- Instructions to follow:
Word for word, transcribe the data below from the line with "At what coordinates should I click to accomplish: Click the OS" to the line with "Task: Open the LEARN", keeping both of those lines.

- Records for processing:
────────

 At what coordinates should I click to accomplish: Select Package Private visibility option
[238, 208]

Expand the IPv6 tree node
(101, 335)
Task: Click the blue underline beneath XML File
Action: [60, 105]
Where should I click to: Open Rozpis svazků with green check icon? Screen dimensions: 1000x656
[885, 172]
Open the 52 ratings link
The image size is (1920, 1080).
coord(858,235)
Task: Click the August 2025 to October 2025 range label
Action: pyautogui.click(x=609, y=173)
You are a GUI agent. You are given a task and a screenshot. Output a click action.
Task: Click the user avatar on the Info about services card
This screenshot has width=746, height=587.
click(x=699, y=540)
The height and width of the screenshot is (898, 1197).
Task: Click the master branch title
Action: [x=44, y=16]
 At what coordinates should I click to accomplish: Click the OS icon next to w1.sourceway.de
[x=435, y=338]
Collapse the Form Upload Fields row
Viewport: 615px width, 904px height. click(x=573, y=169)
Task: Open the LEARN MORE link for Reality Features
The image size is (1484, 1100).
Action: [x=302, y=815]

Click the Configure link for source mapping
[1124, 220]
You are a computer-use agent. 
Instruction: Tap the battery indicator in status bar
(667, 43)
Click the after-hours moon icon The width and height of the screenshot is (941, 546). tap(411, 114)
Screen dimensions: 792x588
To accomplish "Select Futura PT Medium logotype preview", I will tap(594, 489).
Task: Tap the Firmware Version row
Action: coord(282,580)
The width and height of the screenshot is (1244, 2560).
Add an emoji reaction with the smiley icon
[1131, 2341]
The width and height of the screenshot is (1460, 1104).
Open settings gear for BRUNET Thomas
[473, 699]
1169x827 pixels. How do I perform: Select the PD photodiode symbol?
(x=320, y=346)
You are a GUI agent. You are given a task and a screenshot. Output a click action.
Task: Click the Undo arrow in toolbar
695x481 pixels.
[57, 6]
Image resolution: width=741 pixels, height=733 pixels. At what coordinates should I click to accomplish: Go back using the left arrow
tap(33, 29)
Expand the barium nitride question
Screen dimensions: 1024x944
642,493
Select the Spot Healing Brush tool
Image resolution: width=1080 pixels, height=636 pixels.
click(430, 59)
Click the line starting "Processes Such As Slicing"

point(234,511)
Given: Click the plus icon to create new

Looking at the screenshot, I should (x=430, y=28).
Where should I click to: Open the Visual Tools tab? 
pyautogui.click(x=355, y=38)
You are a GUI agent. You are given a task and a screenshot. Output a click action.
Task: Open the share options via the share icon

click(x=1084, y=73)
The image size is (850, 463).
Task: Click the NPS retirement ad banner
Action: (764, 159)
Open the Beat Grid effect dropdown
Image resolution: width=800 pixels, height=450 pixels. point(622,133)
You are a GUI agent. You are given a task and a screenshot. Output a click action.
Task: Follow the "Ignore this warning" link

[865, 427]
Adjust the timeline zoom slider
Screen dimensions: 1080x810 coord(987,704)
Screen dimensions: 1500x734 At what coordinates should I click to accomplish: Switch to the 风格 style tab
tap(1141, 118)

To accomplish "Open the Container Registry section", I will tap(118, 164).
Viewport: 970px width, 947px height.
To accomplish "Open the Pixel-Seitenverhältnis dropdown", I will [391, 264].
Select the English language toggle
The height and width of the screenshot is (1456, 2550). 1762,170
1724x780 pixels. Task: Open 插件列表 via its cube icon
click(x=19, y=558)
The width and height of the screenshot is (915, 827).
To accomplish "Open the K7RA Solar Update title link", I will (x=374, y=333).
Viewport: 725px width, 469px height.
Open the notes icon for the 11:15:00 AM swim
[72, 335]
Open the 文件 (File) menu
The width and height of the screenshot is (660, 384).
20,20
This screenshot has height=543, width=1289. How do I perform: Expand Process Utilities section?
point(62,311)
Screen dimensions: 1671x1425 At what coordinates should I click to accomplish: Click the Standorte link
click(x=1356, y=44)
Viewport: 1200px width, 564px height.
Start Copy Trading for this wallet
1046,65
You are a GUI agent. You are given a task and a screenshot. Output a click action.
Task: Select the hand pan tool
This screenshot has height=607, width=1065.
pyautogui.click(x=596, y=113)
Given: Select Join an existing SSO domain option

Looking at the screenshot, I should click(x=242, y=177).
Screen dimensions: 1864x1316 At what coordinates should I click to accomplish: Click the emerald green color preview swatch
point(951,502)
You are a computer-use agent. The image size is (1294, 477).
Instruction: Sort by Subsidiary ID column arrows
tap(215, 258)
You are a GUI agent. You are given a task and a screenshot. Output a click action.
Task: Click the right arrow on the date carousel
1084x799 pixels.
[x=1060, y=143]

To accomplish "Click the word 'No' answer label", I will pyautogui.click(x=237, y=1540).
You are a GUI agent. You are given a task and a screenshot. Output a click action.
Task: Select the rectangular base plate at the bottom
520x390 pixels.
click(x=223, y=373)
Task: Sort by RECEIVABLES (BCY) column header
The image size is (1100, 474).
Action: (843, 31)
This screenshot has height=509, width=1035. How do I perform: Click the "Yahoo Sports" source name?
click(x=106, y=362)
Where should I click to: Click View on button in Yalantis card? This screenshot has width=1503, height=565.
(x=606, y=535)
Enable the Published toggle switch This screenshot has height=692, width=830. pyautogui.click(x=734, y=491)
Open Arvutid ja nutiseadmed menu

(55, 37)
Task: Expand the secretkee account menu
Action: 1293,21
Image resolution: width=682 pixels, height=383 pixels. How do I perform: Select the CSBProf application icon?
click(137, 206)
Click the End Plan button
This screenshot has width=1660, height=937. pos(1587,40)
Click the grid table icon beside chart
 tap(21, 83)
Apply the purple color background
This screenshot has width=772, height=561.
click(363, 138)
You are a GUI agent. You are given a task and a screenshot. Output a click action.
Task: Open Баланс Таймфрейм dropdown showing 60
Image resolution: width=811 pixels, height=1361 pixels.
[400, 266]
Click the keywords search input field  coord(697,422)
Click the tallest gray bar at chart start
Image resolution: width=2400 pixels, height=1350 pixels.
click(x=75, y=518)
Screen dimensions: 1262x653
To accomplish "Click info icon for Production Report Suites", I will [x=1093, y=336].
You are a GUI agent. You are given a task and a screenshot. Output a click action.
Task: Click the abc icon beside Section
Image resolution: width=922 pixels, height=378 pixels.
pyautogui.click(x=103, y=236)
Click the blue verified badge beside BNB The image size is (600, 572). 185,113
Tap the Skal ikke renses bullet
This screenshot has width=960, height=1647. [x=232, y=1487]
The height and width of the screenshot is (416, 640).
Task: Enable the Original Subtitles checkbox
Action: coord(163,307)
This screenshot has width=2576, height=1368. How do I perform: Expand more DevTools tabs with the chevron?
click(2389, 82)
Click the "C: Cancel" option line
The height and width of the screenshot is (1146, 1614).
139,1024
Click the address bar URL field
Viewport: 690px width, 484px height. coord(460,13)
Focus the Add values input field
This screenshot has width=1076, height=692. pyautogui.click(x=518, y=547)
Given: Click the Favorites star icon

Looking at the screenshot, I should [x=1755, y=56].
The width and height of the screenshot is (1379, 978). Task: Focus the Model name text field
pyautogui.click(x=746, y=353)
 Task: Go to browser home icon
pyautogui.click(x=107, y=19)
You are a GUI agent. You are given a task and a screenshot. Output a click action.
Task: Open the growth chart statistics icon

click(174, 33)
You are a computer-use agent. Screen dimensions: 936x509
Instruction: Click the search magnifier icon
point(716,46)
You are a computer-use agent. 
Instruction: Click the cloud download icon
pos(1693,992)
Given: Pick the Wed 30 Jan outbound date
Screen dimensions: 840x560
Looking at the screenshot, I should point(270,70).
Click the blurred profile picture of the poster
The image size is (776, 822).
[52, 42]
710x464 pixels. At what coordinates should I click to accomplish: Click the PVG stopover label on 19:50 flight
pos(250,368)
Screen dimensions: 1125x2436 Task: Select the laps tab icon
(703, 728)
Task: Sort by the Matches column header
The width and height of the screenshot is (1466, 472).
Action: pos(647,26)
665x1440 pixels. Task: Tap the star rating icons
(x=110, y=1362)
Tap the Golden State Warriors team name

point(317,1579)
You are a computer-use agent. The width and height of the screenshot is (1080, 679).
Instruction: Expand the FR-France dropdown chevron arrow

────────

- Response to this task:
 At what coordinates should I click to accomplish: Click the OS icon next to w1.sourceway.de
[x=435, y=338]
Collapse the Form Upload Fields row
Viewport: 615px width, 904px height. click(x=573, y=169)
Task: Open the LEARN MORE link for Reality Features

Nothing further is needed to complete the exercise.